The damage hardly seemed as bad as the drama queen made it out to be. After I cleaned his wound, the laceration only needed a few stitches— something he allowed me to do without putting up too much of a fuss. We sat on the kitchen table for at least an hour, my mind screaming at the fact that I got to run my hands over one of his perfect arms. Had I not known who he was, I might have tried to flirt or introduce myself— anything to let him know how painstakingly single I was and how long it had been since anyone had touched me.

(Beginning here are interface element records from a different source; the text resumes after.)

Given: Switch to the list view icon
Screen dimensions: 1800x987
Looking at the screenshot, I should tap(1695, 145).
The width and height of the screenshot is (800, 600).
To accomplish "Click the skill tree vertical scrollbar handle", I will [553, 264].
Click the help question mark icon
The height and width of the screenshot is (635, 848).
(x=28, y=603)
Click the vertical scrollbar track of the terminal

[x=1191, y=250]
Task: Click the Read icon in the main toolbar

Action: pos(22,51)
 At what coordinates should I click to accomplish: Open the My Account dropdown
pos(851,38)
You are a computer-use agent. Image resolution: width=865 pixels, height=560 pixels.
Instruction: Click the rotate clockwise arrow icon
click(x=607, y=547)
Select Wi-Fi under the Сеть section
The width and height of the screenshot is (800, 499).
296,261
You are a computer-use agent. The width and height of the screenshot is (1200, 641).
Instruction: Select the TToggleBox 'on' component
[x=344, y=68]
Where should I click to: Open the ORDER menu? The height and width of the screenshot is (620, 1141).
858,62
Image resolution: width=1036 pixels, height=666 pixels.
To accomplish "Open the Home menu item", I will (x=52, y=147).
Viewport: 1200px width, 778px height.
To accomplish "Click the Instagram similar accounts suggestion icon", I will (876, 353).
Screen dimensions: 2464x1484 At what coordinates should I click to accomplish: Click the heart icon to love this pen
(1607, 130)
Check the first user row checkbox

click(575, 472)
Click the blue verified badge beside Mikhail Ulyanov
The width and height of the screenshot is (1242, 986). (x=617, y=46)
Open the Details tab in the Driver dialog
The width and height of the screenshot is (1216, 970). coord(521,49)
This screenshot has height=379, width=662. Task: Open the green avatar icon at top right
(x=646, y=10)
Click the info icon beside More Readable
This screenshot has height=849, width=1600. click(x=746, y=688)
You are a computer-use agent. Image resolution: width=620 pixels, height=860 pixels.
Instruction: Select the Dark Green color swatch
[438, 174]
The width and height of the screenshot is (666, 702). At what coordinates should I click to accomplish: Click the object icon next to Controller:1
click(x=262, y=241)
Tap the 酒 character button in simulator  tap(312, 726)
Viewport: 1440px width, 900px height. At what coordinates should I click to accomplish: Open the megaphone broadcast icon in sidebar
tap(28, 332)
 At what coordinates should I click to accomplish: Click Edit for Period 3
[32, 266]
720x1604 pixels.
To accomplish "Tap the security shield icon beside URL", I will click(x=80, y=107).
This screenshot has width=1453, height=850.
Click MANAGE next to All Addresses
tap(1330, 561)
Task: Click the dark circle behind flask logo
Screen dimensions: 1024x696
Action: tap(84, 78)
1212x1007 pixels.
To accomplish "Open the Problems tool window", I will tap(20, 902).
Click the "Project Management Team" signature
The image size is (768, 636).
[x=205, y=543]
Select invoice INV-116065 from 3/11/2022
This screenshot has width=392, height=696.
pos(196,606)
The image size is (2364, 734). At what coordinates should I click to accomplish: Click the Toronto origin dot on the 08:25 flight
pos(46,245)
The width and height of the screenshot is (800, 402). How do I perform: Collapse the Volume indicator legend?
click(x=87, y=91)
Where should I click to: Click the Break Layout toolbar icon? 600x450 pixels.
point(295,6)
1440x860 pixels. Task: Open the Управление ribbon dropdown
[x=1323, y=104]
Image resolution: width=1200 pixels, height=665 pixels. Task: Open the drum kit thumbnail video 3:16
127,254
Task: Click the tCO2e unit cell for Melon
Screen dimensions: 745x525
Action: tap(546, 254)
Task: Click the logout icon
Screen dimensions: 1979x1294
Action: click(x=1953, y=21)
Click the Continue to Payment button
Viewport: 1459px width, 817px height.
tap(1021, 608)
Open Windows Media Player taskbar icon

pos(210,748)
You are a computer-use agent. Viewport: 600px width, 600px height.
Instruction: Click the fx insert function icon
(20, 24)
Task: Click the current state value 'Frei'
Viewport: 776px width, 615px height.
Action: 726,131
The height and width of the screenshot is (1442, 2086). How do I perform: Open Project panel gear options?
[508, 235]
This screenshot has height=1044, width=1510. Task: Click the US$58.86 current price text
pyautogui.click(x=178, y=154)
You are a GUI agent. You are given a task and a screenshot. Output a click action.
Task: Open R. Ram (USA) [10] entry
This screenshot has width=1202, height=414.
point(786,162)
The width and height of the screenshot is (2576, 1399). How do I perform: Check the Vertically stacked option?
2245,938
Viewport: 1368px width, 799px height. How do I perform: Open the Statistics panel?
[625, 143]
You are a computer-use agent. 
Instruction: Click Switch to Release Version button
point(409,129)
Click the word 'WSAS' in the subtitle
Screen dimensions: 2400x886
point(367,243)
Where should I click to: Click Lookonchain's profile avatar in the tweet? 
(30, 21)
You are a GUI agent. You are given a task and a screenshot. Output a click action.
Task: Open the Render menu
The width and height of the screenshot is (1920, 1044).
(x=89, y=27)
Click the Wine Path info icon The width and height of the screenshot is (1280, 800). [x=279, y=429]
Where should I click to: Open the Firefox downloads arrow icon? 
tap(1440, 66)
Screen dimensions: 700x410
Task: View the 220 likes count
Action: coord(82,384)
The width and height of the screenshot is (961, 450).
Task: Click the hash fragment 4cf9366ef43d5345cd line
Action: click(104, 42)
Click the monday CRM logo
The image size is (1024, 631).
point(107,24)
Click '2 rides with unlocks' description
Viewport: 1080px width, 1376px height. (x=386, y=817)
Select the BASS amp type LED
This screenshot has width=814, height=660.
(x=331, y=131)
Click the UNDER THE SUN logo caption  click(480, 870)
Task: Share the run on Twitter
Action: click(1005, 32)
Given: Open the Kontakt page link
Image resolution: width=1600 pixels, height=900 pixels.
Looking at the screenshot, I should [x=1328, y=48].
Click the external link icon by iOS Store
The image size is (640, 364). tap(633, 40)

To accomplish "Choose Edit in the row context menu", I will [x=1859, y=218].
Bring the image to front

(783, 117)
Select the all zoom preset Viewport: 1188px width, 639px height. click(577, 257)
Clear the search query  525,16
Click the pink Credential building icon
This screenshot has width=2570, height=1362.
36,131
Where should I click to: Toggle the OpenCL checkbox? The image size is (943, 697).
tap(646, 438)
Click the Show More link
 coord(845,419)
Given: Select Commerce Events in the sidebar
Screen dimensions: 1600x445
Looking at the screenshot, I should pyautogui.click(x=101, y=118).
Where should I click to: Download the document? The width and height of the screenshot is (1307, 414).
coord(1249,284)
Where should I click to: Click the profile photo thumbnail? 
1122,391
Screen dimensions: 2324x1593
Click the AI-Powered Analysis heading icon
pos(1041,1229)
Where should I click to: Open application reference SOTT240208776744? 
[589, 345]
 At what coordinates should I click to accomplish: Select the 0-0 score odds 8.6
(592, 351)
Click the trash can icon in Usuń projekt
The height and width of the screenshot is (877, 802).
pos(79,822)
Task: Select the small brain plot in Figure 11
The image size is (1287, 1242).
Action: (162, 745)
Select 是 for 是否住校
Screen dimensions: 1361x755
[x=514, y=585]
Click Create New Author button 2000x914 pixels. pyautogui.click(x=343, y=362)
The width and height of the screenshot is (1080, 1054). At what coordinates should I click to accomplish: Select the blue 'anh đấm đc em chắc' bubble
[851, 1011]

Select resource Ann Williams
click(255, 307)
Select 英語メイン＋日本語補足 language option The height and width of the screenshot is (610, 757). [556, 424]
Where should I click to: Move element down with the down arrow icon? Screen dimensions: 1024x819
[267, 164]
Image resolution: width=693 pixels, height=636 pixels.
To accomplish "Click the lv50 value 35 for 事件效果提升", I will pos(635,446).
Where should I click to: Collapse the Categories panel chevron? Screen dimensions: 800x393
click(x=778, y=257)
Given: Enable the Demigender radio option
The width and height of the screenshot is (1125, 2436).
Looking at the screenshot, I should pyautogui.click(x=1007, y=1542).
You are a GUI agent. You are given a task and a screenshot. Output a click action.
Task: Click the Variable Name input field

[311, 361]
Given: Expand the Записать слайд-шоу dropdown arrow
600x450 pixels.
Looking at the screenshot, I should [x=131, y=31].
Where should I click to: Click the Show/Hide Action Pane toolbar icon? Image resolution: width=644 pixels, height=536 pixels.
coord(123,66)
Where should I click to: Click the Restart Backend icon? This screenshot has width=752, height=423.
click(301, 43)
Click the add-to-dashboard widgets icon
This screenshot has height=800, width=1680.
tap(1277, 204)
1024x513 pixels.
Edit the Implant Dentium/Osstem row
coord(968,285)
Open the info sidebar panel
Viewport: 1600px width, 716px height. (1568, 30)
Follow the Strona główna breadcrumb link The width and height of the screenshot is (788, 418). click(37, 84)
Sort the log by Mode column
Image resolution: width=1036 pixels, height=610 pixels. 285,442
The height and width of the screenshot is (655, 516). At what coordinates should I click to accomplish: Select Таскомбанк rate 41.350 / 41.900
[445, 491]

Instead, we sat in complete silence, Dante’s deep breathing the only thing that kept me sane. The entire time, his green eyes watched my every move, drifting to my chest whenever he got the chance.

As I applied the antibacterial ointment, Dante finally seemed to come back to reality and pull his eyes off of me. Looking down towards his watch, he let out a hiss.

“You’re almost done,” I assured him. He let out a frustrated breath. “You need to change this bandage regularly, all right? You can’t mess around with stuff like this.”

“Maybe you should just do it.” This time I was the one who let out a snort. My eyes drifted up to him and my body shivered under his gaze. I tried to tide him over with a smile, but the seriousness didn’t leave him. Grabbing a fresh bandage from my kit, I began to carefully wrap his arm.

“That’s not really necessary, Mr. Russo.”

“It’s Dante.” My eyes flickered up to his own once more.

“I know,” I replied casually. “I don’t make house calls.” The words seemed to make the color come back to his face, a cocky grin returning as I backed away and he examined his handy work.

“Your little getup there says otherwise,” he grinned, using his good hand to reach out and open up my jacket. In an instant, my defenses rose with full force. Snatching my jacket away from the man, I tucked a stray hair behind my ear and hurried to gather my things.

“Yeah, well—”

“Ramona, I’m—”

“Things aren’t always what they seem, Mr. Russo,” I growled. Messily packing my medical kit, I turned to march off towards the back door. The night had gone on for far too long.

“Ramona—” When I stopped in my tracks, I noticed the regret lacing his face. I let out a frustrated groan once more. If I left him completely unprepared, my conscience would never let me forget it. Marching back over to him, I dug into my over-sized purse. Shoving a protein bar in his direction, I turned on my heel once more and made a quick getaway.

“Make sure you change that bandage, Mr. Russo.”